Enumerations use the two-call count-then-fetch idiom; string getters take a caller-provided buffer plus size; serialization uses *_serialized_size then *_serialize:

size_t count = 0;
qar_query_peer_specs_count(session, &count); // 1: ask for the size
QarPeerSpec** specs = malloc(count * sizeof(*specs));
qar_query_peer_specs(session, specs, count, &count); // 2: fetch
// ... use ...
for (size_t i = 0; i < count; ++i) qar_peer_spec_handle_destroy(specs[i]);
free(specs);

6. Ownership and lifetime

The lifetime discipline is the same idea in both languages: you own what you receive, borrowed things handed to you inside a callback are valid only for that callback, and teardown runs in reverse of setup.

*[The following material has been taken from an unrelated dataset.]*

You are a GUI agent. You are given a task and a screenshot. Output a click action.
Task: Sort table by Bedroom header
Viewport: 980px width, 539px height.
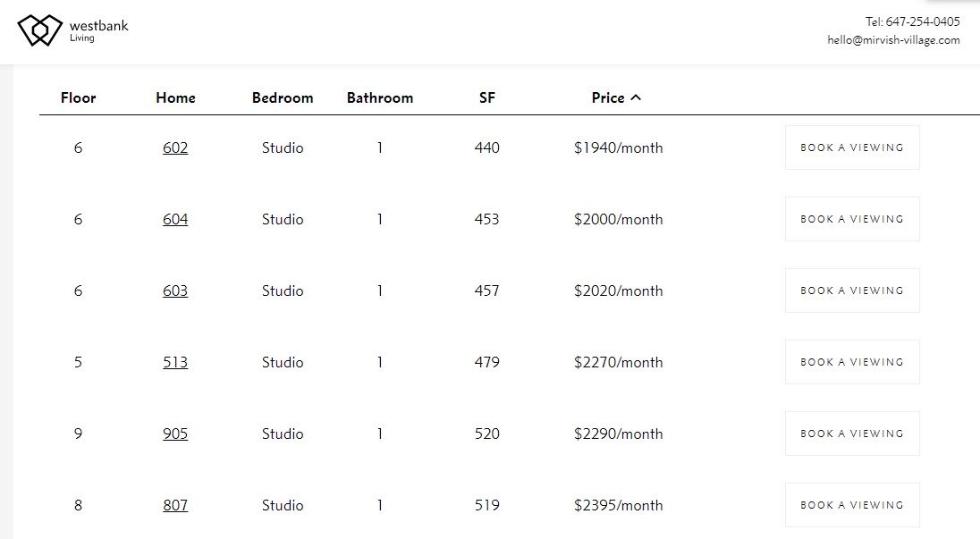(x=283, y=97)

  • Init structs and the strings they point to are copied before the call returns — stack-allocate freely.
  • Out-handles are owned by you: release every handle you receive (from calls and from result callbacks) with its *_handle_destroy.
  • Handles delivered inside a callback are borrowed — read what you need during the callback; do not store the handle.
  • A session handle keeps the runtime alive internally, so destruction-order mistakes don't dangle — but the intended order is: destroy session handle → destroy runtime → destroy library.
  • The API is designed for single-threaded use per runtime; callbacks are the only cross-thread surface.